In the African American group, researchers analyzed DNA from 2,970 cases of systemic lupus erythematosus and 2,452 controls. The study also included DNA from 6,748 cases of the autoimmune disease and 11,516 controls in the European ancestry group, and 1,872 cases of the disease and 2,016 controls in the Hispanic Amerindian group.
The results came up with 58 genetic markers that contribute to the heritability of systemic lupus erythematosus, 24 of which were previously unidentified. Among the genetic markers, nine were specifically related to causing the disease in the African American population, while 16 others were associated with it specifically in the Hispanic Amerindian population.

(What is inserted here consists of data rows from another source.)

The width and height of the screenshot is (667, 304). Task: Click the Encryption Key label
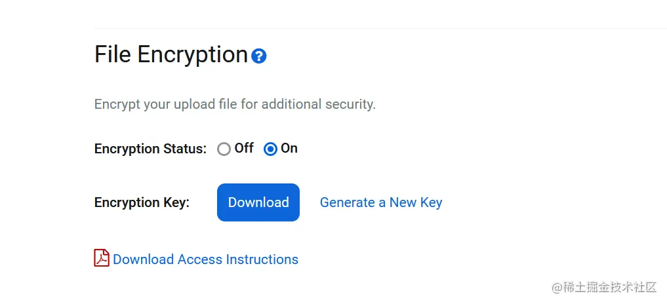pyautogui.click(x=142, y=202)
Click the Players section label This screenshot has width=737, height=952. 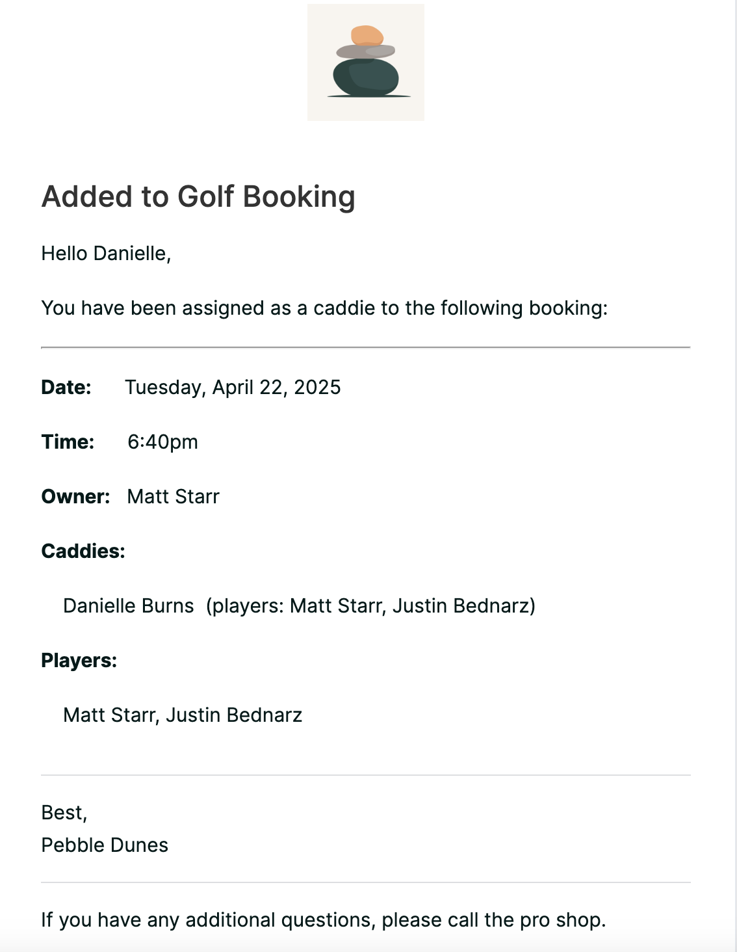pos(79,661)
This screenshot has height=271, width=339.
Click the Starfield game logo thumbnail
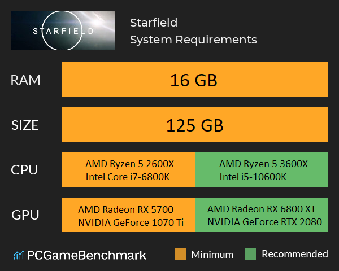point(63,31)
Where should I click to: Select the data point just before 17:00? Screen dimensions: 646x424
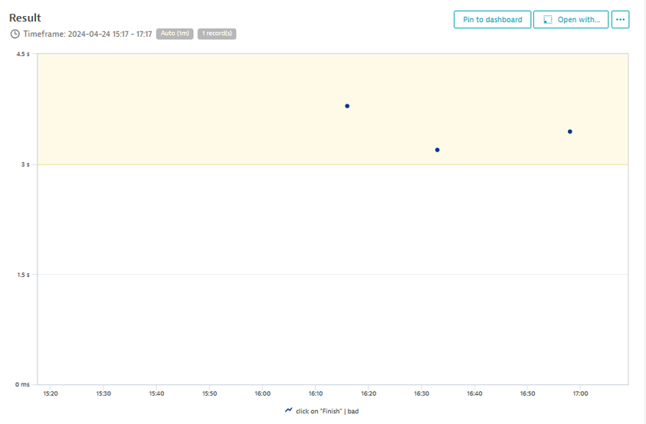(x=570, y=132)
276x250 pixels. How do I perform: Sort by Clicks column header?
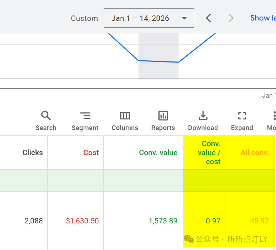tap(32, 153)
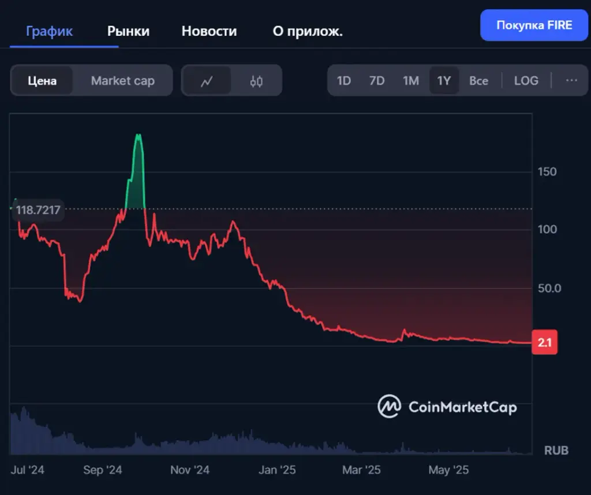
Task: Toggle the Цена price view
Action: tap(42, 81)
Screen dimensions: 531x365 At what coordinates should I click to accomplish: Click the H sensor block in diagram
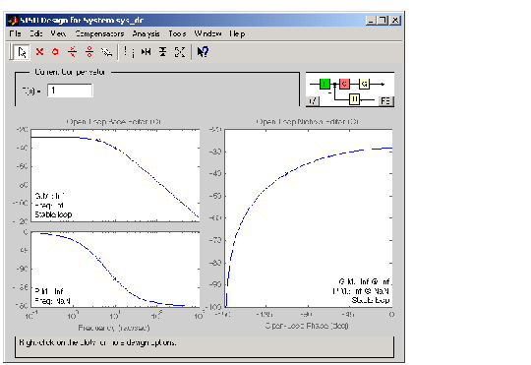pyautogui.click(x=355, y=99)
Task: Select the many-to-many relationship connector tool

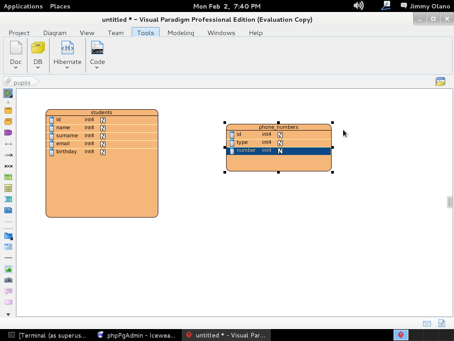Action: click(8, 166)
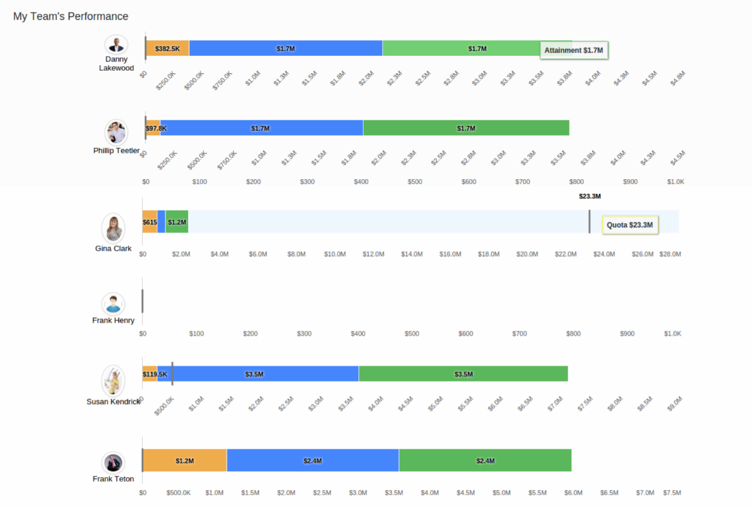Click Danny Lakewood's profile avatar

pos(117,45)
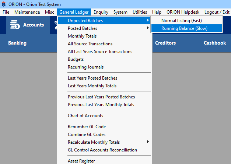Click the Logout / Exit menu item
The height and width of the screenshot is (164, 231).
[x=217, y=12]
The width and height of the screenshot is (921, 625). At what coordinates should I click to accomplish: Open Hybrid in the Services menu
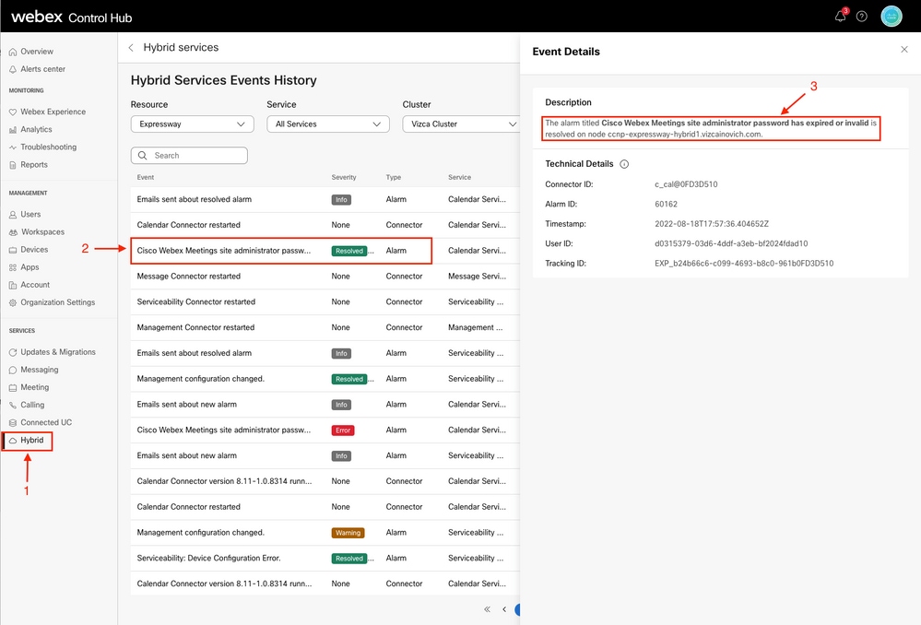pyautogui.click(x=27, y=441)
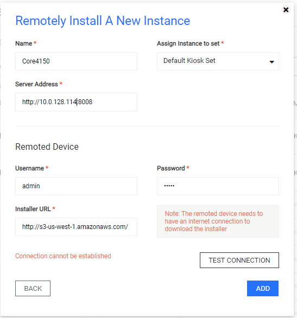Viewport: 297px width, 318px height.
Task: Click the Name field label
Action: [x=24, y=43]
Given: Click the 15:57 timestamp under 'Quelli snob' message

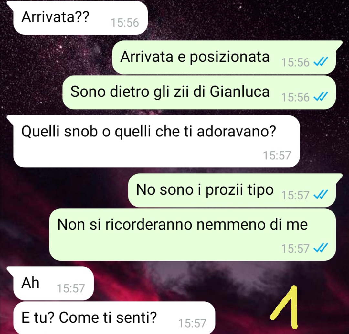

Some of the markers were associated with systemic lupus erythematosus (SLE) in all of the ethnicities studied, and also with other autoimmune diseases.
“SLE has a strong genetic contribution to risk with ancestry-dependent and ancestry-independent contributions. SLE risk has shared and independent genetic contributions relative to other autoimmune diseases,” the researchers noted.
“Comparing results across the three ancestries identifies both ancestry-dependent and ancestry-independent contributions to SLE risk. Our results are consistent with the unique and complex histories of the populations sampled, and collectively help clarify the genetic architecture and ethnic disparities in SLE,” the study concluded.